May 30, 2000
Life and Death
One of the most prominent themes in Ernest Hemingway’s book of short stories, In Our Time, is the theme of life and death. In the short story entitled “Indian Camp” there was both a miraculous birth of a baby, and the sudden death of the father, who committed suicide during his wife’s labor. Interestingly enough, as Nick sits on the lake rowing with his father, he thinks of death, and feels sure that he will never die.
In inter-chapter five, there are several similarities which can be compared to the story “Indian Camp.” First of all, there is the recurrent theme of “life and death.” The officer in the story has the choice to live or die, like the father in the short story, however he chooses not to continue his life by allowing himself to be killed. In both stories, the conditions around both the Indian woman and the officer are somewhat morbid as well. The Indian camp came off as fairly dirty, with many other sick people around, and in the inter-chapter there were “wet dead leaves on the paving of the courtyard,” not to mention multiple other dead bodies. Minor details such as the setting and characters nearby helped to enforce the theme of life and death throughout the novel.

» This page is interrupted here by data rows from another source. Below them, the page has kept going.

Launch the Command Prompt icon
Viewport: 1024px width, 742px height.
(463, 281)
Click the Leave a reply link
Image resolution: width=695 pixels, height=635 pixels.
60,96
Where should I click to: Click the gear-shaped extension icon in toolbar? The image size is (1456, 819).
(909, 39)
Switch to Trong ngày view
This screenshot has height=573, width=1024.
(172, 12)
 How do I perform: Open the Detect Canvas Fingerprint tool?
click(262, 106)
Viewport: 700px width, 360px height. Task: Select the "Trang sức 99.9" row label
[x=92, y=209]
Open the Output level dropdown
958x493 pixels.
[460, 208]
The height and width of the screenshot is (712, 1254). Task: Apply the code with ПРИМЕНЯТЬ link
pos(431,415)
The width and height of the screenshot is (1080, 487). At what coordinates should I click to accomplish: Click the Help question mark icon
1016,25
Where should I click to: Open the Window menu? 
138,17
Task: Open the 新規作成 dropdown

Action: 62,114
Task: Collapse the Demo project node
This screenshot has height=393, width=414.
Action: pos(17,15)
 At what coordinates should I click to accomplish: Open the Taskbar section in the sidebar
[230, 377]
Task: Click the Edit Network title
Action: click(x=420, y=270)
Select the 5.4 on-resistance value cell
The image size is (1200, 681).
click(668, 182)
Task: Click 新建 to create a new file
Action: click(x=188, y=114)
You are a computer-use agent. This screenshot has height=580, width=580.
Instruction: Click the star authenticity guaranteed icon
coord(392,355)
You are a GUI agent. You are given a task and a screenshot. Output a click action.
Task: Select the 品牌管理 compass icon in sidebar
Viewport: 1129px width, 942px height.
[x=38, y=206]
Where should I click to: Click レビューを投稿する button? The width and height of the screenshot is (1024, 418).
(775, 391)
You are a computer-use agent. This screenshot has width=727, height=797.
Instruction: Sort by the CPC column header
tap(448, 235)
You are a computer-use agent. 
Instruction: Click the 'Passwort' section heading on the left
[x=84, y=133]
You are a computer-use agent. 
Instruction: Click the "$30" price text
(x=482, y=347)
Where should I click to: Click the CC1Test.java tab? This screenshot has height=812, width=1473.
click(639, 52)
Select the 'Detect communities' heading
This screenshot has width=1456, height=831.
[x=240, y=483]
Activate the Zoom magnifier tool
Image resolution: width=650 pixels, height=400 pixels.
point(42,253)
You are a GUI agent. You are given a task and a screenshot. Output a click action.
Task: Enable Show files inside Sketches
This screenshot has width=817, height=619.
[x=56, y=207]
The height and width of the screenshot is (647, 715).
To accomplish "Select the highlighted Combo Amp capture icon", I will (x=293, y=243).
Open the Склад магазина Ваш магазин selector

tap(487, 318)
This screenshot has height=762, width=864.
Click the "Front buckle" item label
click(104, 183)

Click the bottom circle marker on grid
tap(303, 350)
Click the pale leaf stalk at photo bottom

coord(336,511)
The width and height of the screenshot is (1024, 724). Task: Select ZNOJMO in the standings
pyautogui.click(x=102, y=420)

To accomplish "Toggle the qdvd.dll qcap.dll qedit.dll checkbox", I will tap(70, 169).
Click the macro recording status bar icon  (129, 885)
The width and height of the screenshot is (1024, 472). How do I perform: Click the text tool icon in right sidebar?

Ironically enough as well, at the end of this story, as the officer is going to be killed, he is also sitting in water, similar to the way Nick was when he was contemplating death. Although the theme of life and death stands out strongly throughout the book, there are also multiple other themes, which cements the fact that these short stories were compiled to tell one larger story, not just as a compilation of short stories to be read separately.